Technology in the New Year | Health & Wellness This Week
This article is part of ParkerWhite’s weekly series, “Health and Wellness This Week,” a roundup of the latest healthcare marketing news and what it means for your marketing strategy.This week, we look at the merge of engineering and medicine bringing quicker technological advances to patients, how UV helps hospitals fight infections, and keeping your New Years resolutions alive.
This week in health and wellness:
- A new year, a new… health ecosystem?
- Robotic cleanliness brings UV energy into hospital rooms, reducing infections.
- The one trick to keeping your 2015 resolutions in check and achieving your goals.
Campus docs and engineers forge new path to innovation and profits
Cognitive diversity is becoming a common phrase within the new university setting. A collaboration of engineering and medical schools is now bringing fresh approaches to solving current healthcare demands and unmet medical needs. The demands for solving these big problems is great as the need to improve medical processes and develop new technologies is high, and a fresh way of providing solutions to problems in medicine is needed. The combination of universities with medical and engineering schools will provide solutions in this new way of thinking and approach to releasing newer technologies, faster.The National Institutes of Health’s National Center for Advancing Translational Sciences foresees spending the majority of their $635 million budget this year alone in assisting in medical and bioengineering scientists to bring new technology to a patient’s bedside.Maninder “Mini” Kahlon, Dell Medical School’s Vice Dean for Partnerships and Strategy feels “The word we like to use is ‘ecosystem.’ Our focus is on enabling an entire ecosystem to improve health.”
Marketing Strategy Insights
- Dual degree students will provide new approaches and solutions to current problems in medicine by developing new medical technologies.
- New approach to cognitive problem solving creates new educational facilities.
- Funding by the National Center for Advancing Translational Sciences will move placement of these advances to a patient’s bedside, faster.

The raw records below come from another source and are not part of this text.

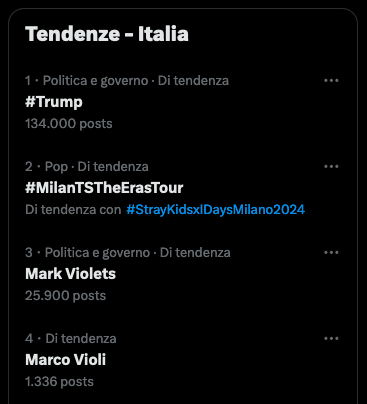The image size is (367, 404).
Task: Open the three-dot menu beside Mark Violets
Action: [331, 252]
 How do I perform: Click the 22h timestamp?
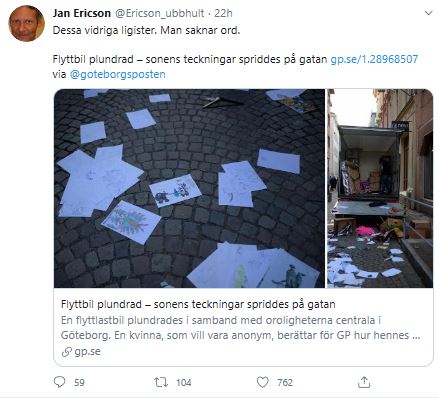(223, 13)
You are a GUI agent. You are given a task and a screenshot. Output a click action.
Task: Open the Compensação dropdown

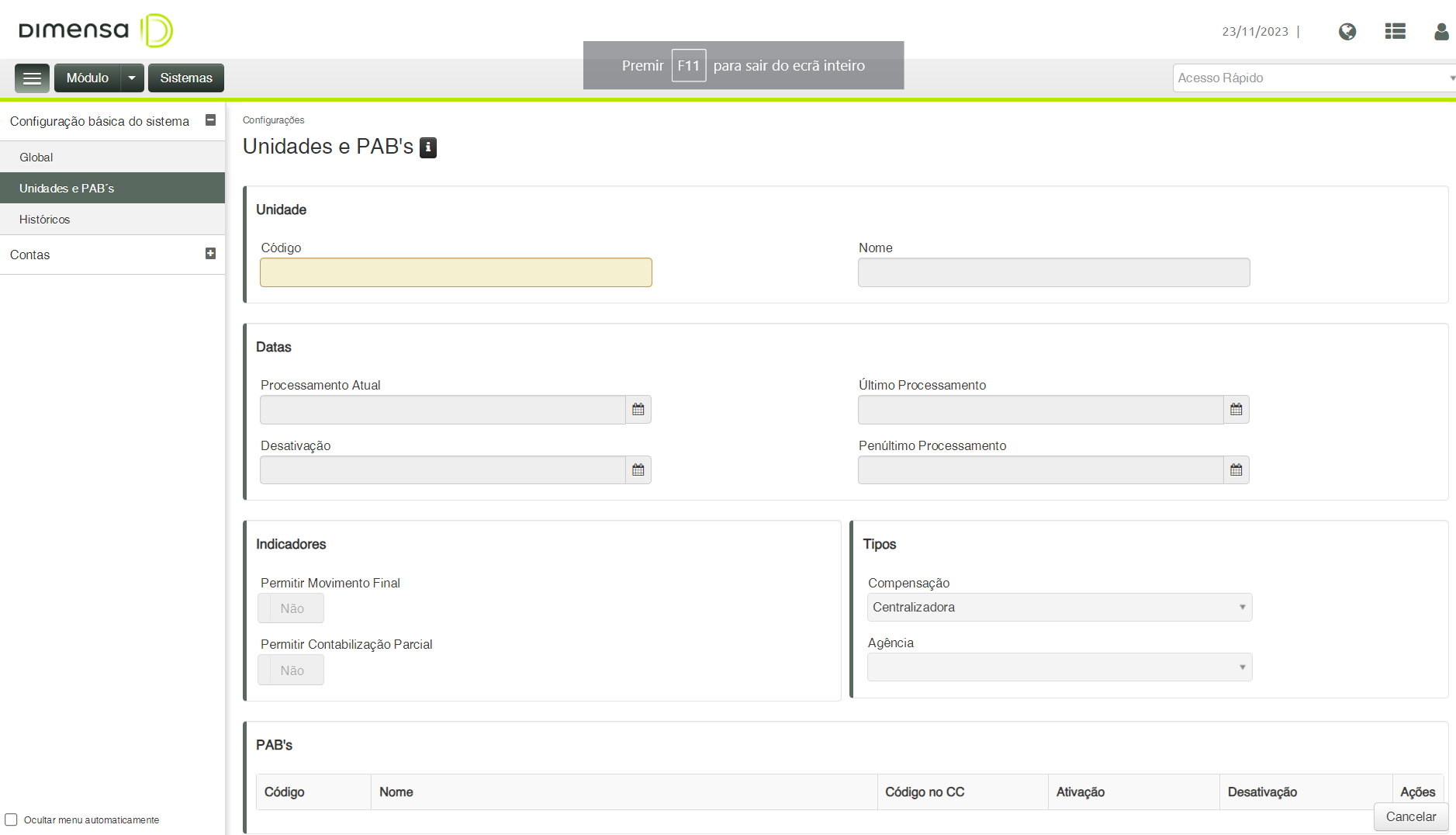(1059, 608)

The robot will clean up now: More hospitals buying automated systems to reduce infections
By removing elements of human error that can cause risks of infections and higher infection rates acquired in hospitals, Xenex has created a UV system to sanitize operating rooms, ICUs, and burn units. This will assist in not only removing infectious carriers, but also reducing payment cuts due to abundant amounts of patients whom receive an infection while in hospital care.The high-energy ultraviolet light works by having its energy pass through cellular walls of infection-causing agents like viruses and bacteria. Disinfection occurs by the UV-C fusing with DNA strands (thymine diners), and stopping an organism’s ability to replicate, thus being an infectious entity no more.There are cost disadvantages associated with the UV system as compared to the hydrogen peroxide system option, a cost that may be higher, although in the long run a UV system would economically be more valuable to hospitals by reducing product purchases. As adoption of the two systems grow, a need to choose between the better of a UV or hydrogen peroxide vapor will quickly need to be decided within the medical community, along with studies showing whether the UV system does in fact reduce rates within hospital rooms rather than just eliminating germs.
More information on Xenex can be found here.
Marketing Strategy Insights
- Fiscal growth for disinfection robots is projected to grow from $30 million in 2014, upwards to $80 million by 2017.
- Studies are still being conducted to see which system works best compared to hydrogen peroxide vapor systems in reducing infections acquired in hospitals. It is recommended to try a robot prior to investing in a purchase.
- Wellness initiatives will continue to surface and address the needs of busy CEOs and VPs audiences.
Brain mechanisms work during sleep
We are halfway through the first month of the New Year, how have you held up to your New Years resolutions? With the most popular resolution of living a healthier lifestyle, sometimes changing routines can be difficult to remember or stick to. While this may or may not be your resolution, the best way to achieve your goals is simple. Get enough sleep.Depriving your body of sleep can impair memory, create a lower tolerance to handling stress, and alter your brain’s ability to store old and new information. While this could be why our resolutions to be healthy go on the backburner, it is imperative to regenerate your mind each night to start up invigorated the next day.With the popularity of e-books and sleeping near your smartphone, try to sway these habits when you rest your head on your pillow as these seemingly innocent habits can disrupt your sleeping habits. While assuming the habit of checking your smartphone or reading articles could be the culprits, it is mainly the light of your device that keeps your sleepy eyes open. Photoreceptors in the retina see the stream of light and tell your brain it is daylight, miscuing day/night information and promoting wakefulness. Tricking your mind to act as if it is go time, instead of sleep time.
Wellness Insights
- Turning off handheld devices will promote a better nights sleep. Setting a timer on your device will remind you it’s time for shut-eye.
- An adequate amount of sleep each night will promote less stress and better memory skills.
- While resolutions are tough, it is important to focus on your well-being to ensure a healthy lifestyle.